Decyzja podjęta została w chwili, gdy mieszkańcy państwa żydowskiego obserwowali z ulgą, jak skutecznie i w jakim tempie przebiegają szczepienia. Rozpoczęły się 19 grudnia. Do tej pory zaszczepiono 1,5 mln osób z 8,9 mln obywateli. To światowy rekord. Ortodoksyjni Żydzi kontestują restrykcje, ale wielu korzysta ze szczepionek.
Nie do końca wiadomo co dalej, bo kończy się liczba zakontraktowanych szczepionek.
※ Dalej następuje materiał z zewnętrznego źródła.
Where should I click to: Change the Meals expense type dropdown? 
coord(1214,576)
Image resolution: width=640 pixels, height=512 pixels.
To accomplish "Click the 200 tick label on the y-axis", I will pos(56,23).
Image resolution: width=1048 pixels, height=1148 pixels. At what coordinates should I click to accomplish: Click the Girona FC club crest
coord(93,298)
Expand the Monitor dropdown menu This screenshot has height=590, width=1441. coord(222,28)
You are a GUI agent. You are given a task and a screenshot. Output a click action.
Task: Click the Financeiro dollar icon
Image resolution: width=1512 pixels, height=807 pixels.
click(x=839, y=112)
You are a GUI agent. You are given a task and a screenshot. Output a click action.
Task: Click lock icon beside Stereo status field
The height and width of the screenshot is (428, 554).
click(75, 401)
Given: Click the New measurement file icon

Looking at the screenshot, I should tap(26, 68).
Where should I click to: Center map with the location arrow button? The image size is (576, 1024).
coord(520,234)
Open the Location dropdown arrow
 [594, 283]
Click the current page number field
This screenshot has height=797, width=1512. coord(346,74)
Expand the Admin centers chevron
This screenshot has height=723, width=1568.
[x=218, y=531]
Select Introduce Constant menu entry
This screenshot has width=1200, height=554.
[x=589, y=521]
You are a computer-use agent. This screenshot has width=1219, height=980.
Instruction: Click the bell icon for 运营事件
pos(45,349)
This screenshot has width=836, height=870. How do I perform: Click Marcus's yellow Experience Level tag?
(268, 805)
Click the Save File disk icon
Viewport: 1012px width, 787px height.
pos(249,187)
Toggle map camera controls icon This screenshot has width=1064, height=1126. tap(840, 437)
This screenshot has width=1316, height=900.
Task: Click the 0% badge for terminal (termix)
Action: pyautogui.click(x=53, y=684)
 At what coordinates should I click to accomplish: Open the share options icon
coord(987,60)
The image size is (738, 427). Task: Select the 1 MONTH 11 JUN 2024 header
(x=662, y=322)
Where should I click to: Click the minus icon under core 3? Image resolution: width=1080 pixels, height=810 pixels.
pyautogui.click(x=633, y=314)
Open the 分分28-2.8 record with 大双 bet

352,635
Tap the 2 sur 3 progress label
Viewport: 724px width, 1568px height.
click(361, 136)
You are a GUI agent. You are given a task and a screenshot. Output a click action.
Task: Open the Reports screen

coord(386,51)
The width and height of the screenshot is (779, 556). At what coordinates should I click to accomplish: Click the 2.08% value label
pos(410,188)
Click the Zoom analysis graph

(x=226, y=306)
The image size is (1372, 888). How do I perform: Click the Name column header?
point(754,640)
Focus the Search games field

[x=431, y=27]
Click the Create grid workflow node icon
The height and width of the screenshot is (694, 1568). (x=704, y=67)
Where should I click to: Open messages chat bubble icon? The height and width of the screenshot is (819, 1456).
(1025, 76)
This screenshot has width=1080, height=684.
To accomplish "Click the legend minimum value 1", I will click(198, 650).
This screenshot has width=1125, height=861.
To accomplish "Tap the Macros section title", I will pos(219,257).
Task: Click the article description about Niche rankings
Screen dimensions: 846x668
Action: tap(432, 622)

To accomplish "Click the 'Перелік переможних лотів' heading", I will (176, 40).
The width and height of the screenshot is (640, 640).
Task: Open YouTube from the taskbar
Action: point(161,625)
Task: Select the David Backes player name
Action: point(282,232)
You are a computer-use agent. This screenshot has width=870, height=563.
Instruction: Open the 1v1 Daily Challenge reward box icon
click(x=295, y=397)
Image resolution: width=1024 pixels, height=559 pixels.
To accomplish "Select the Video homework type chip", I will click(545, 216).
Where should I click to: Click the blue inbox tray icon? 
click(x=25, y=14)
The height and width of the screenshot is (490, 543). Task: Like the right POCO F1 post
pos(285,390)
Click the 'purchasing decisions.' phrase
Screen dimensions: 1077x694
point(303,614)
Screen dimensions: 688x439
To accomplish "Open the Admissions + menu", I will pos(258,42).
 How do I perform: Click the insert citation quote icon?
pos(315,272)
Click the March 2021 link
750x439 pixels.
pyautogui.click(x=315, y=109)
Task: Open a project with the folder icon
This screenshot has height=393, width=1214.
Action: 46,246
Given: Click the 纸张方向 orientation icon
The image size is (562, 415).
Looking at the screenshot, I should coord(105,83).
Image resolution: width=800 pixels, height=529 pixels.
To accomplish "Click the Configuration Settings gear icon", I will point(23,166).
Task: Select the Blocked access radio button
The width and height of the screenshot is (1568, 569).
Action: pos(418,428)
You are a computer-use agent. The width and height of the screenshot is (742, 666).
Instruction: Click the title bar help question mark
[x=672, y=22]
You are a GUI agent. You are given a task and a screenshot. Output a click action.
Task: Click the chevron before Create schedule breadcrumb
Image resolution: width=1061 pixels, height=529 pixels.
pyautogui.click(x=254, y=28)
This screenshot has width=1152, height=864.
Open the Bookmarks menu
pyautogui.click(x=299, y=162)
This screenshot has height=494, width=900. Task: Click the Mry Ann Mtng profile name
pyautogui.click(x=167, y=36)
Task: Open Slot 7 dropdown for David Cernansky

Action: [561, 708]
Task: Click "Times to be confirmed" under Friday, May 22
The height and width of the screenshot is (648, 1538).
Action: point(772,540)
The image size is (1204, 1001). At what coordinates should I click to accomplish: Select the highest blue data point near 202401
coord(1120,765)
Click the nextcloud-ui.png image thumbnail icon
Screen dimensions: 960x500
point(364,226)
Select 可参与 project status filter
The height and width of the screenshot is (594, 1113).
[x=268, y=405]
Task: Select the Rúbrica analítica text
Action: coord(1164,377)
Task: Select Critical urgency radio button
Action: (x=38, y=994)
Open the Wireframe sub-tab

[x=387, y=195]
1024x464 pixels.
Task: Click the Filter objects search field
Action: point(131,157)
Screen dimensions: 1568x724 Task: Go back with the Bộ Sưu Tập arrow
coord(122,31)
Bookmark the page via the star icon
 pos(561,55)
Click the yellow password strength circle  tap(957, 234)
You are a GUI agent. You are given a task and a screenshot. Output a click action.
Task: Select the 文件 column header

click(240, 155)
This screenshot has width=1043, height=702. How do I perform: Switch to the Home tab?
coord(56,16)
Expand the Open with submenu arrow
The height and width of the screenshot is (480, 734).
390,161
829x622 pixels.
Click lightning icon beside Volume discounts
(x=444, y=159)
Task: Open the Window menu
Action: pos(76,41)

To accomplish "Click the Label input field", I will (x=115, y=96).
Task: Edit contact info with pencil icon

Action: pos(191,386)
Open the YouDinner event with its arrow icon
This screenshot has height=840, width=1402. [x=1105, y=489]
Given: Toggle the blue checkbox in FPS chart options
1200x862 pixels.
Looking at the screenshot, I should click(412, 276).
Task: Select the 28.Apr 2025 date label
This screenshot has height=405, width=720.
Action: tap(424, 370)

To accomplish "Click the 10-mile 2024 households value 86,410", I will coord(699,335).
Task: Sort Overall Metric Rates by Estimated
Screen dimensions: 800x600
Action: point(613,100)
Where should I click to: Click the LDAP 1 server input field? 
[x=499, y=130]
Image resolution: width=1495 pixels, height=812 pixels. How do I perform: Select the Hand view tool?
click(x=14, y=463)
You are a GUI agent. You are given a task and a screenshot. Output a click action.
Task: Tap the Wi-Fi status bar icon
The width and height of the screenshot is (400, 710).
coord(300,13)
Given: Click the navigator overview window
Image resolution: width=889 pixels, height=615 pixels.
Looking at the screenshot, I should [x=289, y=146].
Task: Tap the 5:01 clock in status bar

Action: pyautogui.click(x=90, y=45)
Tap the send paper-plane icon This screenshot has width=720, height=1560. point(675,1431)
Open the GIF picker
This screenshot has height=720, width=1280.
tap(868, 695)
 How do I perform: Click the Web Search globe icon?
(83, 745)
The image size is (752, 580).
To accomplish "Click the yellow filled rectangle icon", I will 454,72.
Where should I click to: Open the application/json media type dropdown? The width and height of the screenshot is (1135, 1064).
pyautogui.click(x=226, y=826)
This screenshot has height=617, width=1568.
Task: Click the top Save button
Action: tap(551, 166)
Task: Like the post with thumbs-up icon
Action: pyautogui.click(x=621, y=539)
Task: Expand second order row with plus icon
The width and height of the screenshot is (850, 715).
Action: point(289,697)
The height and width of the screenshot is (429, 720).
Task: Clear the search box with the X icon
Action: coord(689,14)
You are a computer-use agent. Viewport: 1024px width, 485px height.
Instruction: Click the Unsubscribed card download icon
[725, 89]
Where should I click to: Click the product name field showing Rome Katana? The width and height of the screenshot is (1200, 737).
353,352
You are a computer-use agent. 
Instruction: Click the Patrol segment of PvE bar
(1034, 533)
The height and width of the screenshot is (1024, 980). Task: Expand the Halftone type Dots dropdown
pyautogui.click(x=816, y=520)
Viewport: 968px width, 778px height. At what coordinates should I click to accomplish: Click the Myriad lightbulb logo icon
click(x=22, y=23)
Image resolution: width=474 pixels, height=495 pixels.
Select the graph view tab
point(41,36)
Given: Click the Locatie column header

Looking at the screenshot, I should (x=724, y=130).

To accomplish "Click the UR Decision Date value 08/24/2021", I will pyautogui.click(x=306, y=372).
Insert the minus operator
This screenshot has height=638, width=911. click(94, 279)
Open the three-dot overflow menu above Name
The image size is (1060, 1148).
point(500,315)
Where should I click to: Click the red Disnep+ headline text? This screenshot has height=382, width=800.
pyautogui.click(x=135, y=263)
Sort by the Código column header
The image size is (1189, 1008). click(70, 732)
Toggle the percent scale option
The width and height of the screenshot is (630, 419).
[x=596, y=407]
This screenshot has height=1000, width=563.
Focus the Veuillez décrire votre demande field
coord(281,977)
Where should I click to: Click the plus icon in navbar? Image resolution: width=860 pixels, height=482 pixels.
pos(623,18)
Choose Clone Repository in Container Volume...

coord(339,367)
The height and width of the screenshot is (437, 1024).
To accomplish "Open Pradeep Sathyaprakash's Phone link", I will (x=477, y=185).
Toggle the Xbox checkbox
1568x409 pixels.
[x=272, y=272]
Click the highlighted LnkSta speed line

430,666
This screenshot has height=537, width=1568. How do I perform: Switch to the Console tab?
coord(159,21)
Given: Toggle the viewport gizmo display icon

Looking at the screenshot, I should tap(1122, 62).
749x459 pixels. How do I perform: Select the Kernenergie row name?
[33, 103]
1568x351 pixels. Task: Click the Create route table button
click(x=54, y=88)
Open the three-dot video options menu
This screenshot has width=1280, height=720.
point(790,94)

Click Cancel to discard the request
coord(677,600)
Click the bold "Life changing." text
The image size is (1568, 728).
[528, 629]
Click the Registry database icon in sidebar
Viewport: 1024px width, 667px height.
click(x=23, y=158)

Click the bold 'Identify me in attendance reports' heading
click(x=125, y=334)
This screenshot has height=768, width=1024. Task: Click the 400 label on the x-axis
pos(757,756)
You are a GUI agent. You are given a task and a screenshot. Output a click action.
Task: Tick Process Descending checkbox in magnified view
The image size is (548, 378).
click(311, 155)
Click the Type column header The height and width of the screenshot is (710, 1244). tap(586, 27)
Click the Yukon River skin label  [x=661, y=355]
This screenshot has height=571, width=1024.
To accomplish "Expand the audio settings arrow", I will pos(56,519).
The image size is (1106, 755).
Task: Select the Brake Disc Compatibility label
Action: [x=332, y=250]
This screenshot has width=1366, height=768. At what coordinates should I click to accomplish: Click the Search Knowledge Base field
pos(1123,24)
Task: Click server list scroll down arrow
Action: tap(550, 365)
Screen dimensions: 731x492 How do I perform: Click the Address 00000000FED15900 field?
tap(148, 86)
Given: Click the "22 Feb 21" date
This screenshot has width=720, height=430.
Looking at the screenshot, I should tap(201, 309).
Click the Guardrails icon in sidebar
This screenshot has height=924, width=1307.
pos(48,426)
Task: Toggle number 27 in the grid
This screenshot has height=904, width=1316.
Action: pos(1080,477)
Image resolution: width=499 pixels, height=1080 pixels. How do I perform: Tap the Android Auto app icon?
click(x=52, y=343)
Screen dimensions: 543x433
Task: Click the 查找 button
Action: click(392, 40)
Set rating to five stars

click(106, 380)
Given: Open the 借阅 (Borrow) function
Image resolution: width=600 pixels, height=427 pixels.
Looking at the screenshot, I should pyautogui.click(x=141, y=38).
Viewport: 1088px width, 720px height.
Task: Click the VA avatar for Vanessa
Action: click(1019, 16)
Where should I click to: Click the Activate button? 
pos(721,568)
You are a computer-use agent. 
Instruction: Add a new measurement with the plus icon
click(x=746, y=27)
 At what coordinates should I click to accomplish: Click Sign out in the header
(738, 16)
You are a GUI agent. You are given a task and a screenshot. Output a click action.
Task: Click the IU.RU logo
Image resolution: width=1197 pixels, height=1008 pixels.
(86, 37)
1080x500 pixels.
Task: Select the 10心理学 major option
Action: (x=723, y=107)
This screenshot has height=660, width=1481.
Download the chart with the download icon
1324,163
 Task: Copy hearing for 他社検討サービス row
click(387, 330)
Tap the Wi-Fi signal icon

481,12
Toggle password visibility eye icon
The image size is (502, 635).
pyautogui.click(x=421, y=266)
Z nieformalnych informacji wynika, że rząd zapłacił firmie Pfizer/Biontech aż 62 dolarów za jedną dawkę. Dla porównania władze USA zapłaciły 19,5 dolara, UE podobno 12 euro.
Szczepionki nie docierają jednak do 2,7 mln Palestyńczyków zamieszkałych na obszarze Autonomii Palestyńskiej na okupowanym Zachodnim Brzegu oraz do 2 mln w strefie Gazy. W ostatnim tygodniu zanotowano tam 7,7 tys. zakażeń i 154 zgony.